Biophilic Design: A Healthy Dose of Nature

Written by 
  • Fran Hegeler

  • Reema Nagpal LEED AP BD+C, WELL AP

08/22/2023 | 2 min. read | Insights

A sunlit terrace atop 1 West Santa Clara uses natural materials, patterns, and native landscaping to create a series
of outdoor meeting and restorative spaces for the building users.

As we focus on sustainability and conservation in design, it is important to acknowledge the connection between humans and nature: our health is inextricably linked. So, while we make design decisions to advance a more regenerative environment, it turns out designing with nature is good for us, too.

Research shows that access to nature can reset our mood, improve our focus, and recharge our energy. And with an increasingly urbanized population (coupled with ever-growing screen time), reconnecting people to nature is crucial for health and well-being.

Biophilic design is one of many ways that architects can make a difference.

What is biophilic design?

E.O. Wilson, Harvard University socio-biologist and conservationist, popularized the word ‘biophilia,’ which he defines as “the urge to affiliate with other forms of life”. Essentially, the concept of biophilic design is centered around the idea that integrating nature into the built environment can have positive effects on human health and well-being—an approach advocated by our sustainability team.

People are drawn to nature, and buildings throughout history and in all regions of the world, have employed the healing effect of biophilia. Gardens, for example, were an essential element in European infirmaries, and are believed to support the healing process.”

Kenny Hung AIA, LEED AP BD+C, WELL AP, Fitwel Amb

Senior Associate | Director of Sustainable Design

Biophilic design—a good investment

Research indicates there are many benefits of biophilia, and they can have direct influence on mood and even workplace performance. If daylighting is good, views of nature are even better.

Companies spend 90% of their business operating costs on their employees, including salaries and benefits. So, even a modest improvement in employee health or productivity can have a huge financial implication for employers.

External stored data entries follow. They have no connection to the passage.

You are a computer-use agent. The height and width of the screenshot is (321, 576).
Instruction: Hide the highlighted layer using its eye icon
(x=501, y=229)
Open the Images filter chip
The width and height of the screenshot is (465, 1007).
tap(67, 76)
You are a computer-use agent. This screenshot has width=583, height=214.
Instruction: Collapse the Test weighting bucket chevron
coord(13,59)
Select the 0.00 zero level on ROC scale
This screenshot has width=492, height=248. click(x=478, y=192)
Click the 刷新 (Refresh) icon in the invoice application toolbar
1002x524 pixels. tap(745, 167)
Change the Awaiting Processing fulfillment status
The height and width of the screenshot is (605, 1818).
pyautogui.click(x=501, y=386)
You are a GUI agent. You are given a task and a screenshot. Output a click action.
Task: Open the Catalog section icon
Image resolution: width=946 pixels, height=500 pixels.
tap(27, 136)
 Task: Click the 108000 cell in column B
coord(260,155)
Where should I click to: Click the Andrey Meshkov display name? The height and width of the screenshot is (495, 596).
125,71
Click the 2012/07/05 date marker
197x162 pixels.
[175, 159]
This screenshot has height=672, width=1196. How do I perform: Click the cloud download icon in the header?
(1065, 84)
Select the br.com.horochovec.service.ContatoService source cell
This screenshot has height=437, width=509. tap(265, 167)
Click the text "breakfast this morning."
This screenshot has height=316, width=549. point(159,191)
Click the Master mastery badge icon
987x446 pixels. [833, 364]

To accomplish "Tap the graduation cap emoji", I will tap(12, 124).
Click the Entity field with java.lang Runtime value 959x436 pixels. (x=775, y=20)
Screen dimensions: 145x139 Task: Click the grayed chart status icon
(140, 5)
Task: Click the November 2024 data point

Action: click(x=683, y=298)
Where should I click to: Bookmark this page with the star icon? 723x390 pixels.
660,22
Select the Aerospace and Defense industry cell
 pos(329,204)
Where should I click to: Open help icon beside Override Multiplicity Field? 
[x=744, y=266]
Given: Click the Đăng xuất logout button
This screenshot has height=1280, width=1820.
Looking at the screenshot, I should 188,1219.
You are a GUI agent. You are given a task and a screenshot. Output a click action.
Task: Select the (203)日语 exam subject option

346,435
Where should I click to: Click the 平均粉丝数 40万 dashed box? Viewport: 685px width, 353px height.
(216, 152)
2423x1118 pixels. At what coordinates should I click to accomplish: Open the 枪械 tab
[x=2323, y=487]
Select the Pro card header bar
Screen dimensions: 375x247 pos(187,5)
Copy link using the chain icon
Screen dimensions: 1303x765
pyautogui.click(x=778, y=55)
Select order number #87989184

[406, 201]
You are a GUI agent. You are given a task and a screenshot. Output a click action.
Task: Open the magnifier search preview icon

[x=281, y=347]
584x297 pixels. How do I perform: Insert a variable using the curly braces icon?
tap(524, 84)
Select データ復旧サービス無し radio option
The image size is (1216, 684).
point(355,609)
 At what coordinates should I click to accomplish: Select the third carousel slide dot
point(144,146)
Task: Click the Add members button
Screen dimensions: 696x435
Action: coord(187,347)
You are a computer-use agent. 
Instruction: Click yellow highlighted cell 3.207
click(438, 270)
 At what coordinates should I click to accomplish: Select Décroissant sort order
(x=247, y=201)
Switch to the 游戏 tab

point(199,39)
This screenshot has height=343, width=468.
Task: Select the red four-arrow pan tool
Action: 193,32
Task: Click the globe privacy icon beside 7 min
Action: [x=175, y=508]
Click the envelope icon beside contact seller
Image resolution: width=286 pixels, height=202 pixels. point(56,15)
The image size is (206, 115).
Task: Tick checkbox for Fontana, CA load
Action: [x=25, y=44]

A case study done at the Sacramento Municipal Utility District’s LEED Gold certified call center in California confirms the influence of visual connection to nature. It was found that all the employees had great access to daylight, but the workstations were perpendicular to the window which made it difficult for the occupants to see the views outside without moving their chairs. When the workstations were repositioned at an angle such that employees could see the trees in their peripheral vision, the $1,000 investment led to a 6% gain in call handling efficiency. (LEED v4 Practices, Certification and Accreditation Handbook)

DES’s sustainability team shares research and ideas with our designers to infuse the early phases of project design with inspiration and technical innovation. Educating the team and planting seeds early in a project’s development has a positive impact. And integrating nature has a lot of benefits.


Biophilic design principles provide a practical and inspiring way to design spaces and structures that restore and enhance our connection to nature. The result is spaces that foster a sense of belonging and comfort for people—and that can also enhance performance.”

Reema Nagpal LEED AP BD+C, WELL AP

Wellness Practice Lead

At DES, we look to this biophilic framework as we approach the design of our work at many scales. Here are some examples drawn from our projects:

This urban oasis uses “fallen” coastal live oak trees as both design theme and materials for a new green space in a small office development. Salvaged wood was given new life in the design of benches.

This flexible, daylit space at Skyline College offers a healthy dose of nature through its expansive view, which also gives physical expression to education’s ability to expand one’s horizon.

  • Adding life and vibrance to a once-dark basement, the outdoor atrium at 1 West Santa Clara provides a respite from the workday. Visible from every floor of the four-story adaptive reuse, the space performs double duty as inhabitable gathering space and lightwell.

Whether we are designing campus landscapes, distinctive buildings, or the spaces within them, the decisions we make as designers can have healthy outcomes—for people as well as the environment.”